Saved entries:
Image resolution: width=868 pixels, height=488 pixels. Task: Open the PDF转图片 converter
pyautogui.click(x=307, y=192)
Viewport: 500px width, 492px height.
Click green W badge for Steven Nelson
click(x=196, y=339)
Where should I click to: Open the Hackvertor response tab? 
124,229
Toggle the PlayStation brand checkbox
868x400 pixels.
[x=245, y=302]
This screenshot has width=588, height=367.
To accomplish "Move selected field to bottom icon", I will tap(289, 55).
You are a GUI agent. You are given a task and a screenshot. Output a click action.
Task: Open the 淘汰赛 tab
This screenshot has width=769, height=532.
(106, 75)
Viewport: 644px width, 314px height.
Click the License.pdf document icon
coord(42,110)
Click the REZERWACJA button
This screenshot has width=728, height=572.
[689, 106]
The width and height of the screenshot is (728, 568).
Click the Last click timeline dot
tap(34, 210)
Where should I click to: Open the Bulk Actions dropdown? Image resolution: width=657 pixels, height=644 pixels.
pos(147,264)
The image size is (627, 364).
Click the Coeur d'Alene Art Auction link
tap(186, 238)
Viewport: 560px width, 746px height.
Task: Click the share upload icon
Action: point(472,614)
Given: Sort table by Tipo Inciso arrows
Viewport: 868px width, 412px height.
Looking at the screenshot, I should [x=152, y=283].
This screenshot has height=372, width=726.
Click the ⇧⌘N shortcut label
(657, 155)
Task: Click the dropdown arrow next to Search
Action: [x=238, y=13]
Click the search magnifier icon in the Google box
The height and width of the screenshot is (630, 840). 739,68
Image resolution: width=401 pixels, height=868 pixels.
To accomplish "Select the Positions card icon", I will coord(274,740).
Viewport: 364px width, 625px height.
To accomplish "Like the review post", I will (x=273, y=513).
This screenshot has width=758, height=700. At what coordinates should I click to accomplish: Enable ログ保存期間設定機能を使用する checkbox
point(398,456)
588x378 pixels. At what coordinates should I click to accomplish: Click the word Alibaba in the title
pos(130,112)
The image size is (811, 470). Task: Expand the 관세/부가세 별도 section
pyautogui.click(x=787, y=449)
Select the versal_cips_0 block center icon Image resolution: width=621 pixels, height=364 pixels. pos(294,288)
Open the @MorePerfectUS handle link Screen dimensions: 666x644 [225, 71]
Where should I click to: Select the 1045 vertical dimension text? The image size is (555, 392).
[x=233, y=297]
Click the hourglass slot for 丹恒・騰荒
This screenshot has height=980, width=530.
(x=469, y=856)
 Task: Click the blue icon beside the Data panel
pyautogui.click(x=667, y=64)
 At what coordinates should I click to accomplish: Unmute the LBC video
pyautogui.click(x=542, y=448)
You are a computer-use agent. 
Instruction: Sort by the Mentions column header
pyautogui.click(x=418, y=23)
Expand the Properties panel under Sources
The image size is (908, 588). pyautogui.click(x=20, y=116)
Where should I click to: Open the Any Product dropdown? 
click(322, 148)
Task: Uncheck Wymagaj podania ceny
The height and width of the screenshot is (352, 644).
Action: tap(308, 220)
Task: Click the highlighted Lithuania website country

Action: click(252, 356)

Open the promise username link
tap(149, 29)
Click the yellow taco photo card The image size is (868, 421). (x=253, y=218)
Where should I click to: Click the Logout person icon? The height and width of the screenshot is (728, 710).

DESCRIPTION OF THE TASK: With the line that contains "The height and width of the screenshot is (352, 644)." as the start, output every line through the end of the entries exactly. Add no other lines.

THE ANSWER:
The height and width of the screenshot is (352, 644).
Action: tap(308, 220)
Task: Click the highlighted Lithuania website country

Action: click(252, 356)

Open the promise username link
tap(149, 29)
Click the yellow taco photo card The image size is (868, 421). (x=253, y=218)
Where should I click to: Click the Logout person icon? The height and width of the screenshot is (728, 710).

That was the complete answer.